Recombinant cytokines, or the DNA that encodes the active cytokine, have much to offer in terms of adjuvant activity. T cells that are activated in the presence of IL-4 are driven toward a Th2 phenotype, whereas T cells that are induced in the presence of IL-12 are driven toward a Th1 phenotype. Not surprisingly then, IL-12 has also been demonstrated to augment the induction of a Th1 response and improve the efficacy of antileishmanial protein vaccines[88,112] and to enhance the durability of a DNA vaccine against cutaneous leishmaniasis.[34]

As noted above, DNA immunization has been identified as a way to obtain sustained delivery of a protein encoded by an isolated gene. Additionally, the DNA plasmid itself has strong immunostimulatory adjuvant activity, promoting a type 1 immune response. This effect is mediated by specific bacterial DNA sequences containing unmethylated CpG dinucleotide motifs that induce the production of IL-12, thereby polarizing the cellular response toward a Th1 phenotype.[146,147] Additionally, oligonucleotides that incorporate these immunostimulatory sequences activate dendritic cells and induce IL-12 production, thereby making them an attractive candidate for a Th1-promoting adjuvant.[148150] Immunostimulatory oligonucleotides were shown to be an effective adjuvant when co-administered with vaccines against experimental cutaneous leishmaniasis.[151,152]

10. Conclusions

Protective immunity is commonly acquired following cutaneous infection with dermatropic Leishmania spp. so prevention of disease through prophylactic immunization appears to be feasible. Since vaccination with live, virulent parasites is no longer acceptable, attention has turned to the use of killed or attenuated parasite vaccines and defined antigens. Whole parasite vaccines have the advantage of delivering multiple antigenic peptides, but the efficacy of killed promastigote vaccines in clinical trials has been largely disappointing. If a subunit vaccine approach is taken it is likely that the induction of protective immunity will require responses directed against several different antigens/epitopes. Critical to the development of any vaccine is the determination of the requirements for maintenance of vaccine-induced memory T cells.
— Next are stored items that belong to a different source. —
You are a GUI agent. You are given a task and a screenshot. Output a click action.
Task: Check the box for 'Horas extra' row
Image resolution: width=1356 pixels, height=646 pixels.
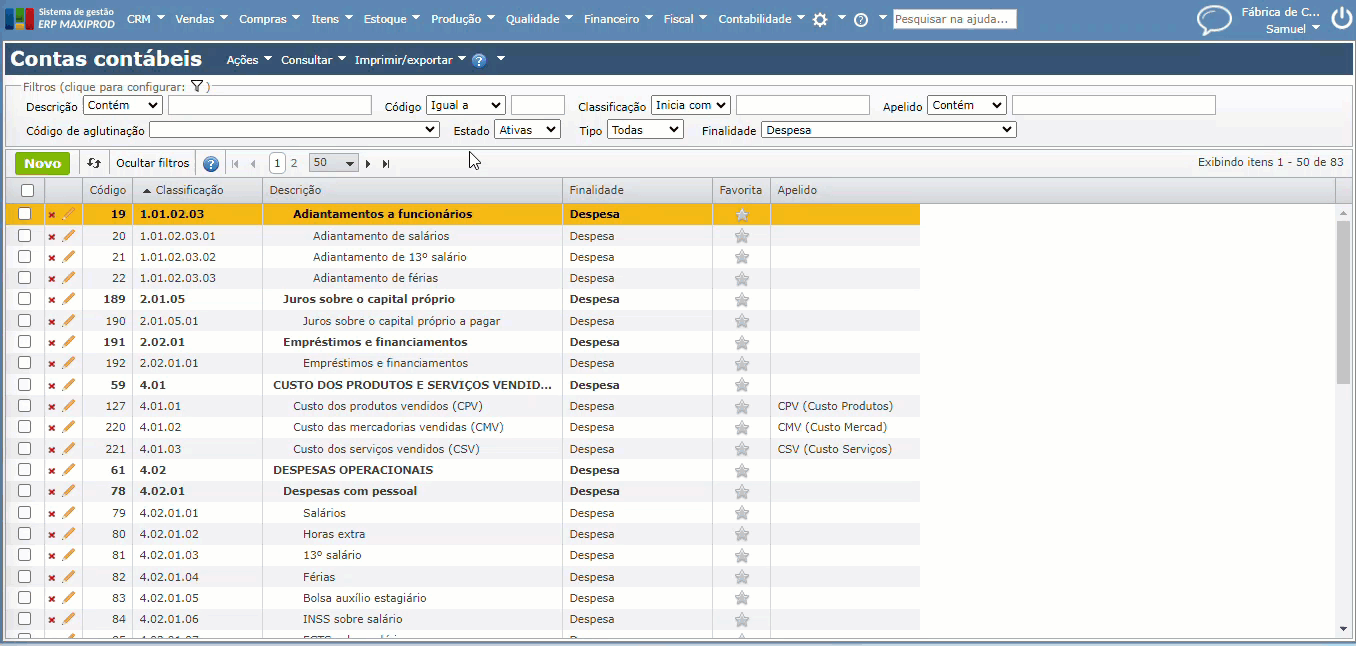click(x=25, y=534)
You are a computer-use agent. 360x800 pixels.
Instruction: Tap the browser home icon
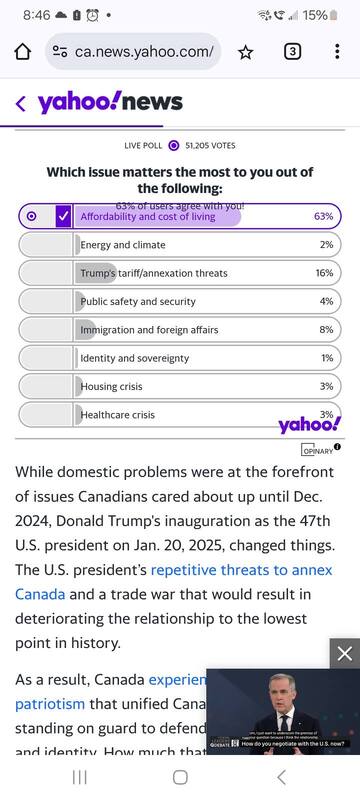pyautogui.click(x=22, y=52)
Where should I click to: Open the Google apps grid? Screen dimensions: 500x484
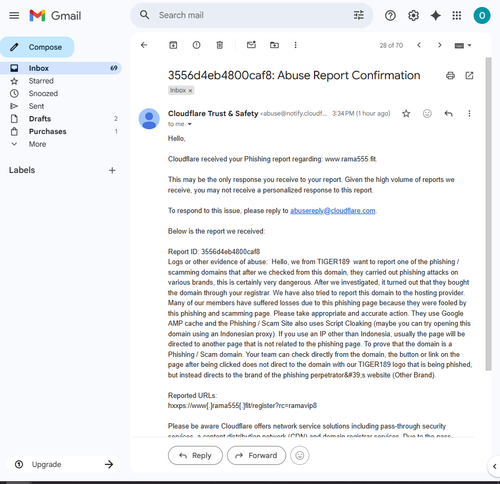coord(457,16)
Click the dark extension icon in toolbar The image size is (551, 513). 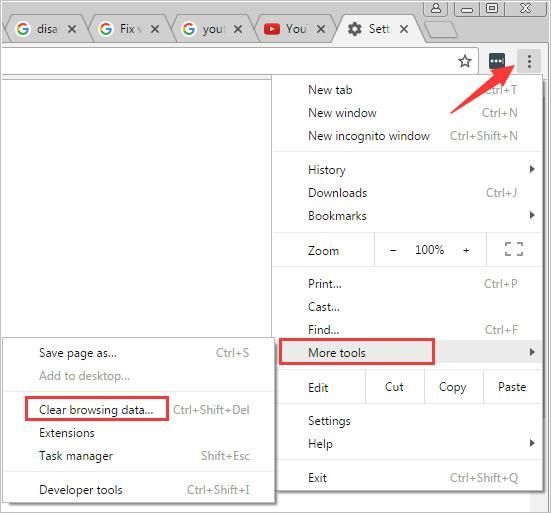(x=497, y=61)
Durable immunity is likely to require the delivery of the vaccine/adjuvant in such a way that there is sustained antigen release or antigen persistence, and/or sustained IL-12 production. The generation of memory T cells that have a low threshold for activation upon exposure to parasite challenge will be necessary. This effector T cell response must be prompt so as to pre-empt the subversive effect the intracellular parasite has on its macrophage host, since it is the activated macrophage that ultimately kills the parasite. Currently, vaccine-induced IFNγ production is the best indicator of a protective immune response, but better in vitro correlates of protective immunity need to be established, especially for vaccine studies involving humans.

In preclinical studies a number of purified or recombinant antigens appear promising as vaccine candidates for cutaneous leishmaniasis. Systematic studies need to be performed of these vaccine antigens to compare their efficacy, optimize vaccine formulation and route of delivery, and to identify effective and safe vaccine adjuvants. In most cases, protective epitopes need to be characterized, and multi-epitope vaccines will need to be constructed and studied. Further study of the efficacy of these antigens in experimental models that more closely reflect the immunopathogenesis of human infection is essential. Experimental challenge studies that utilize sandfly-transmitted infections would be especially meaningful because they provide a route and intensity of challenge that is representative of human infection, and deliver sandfly salivary components that may have immunomodulatory effects on the host. Ultimately, studies will need to move from the laboratory to the field to determine if these vaccines can have an impact on the prevention of cutaneous leishmaniasis.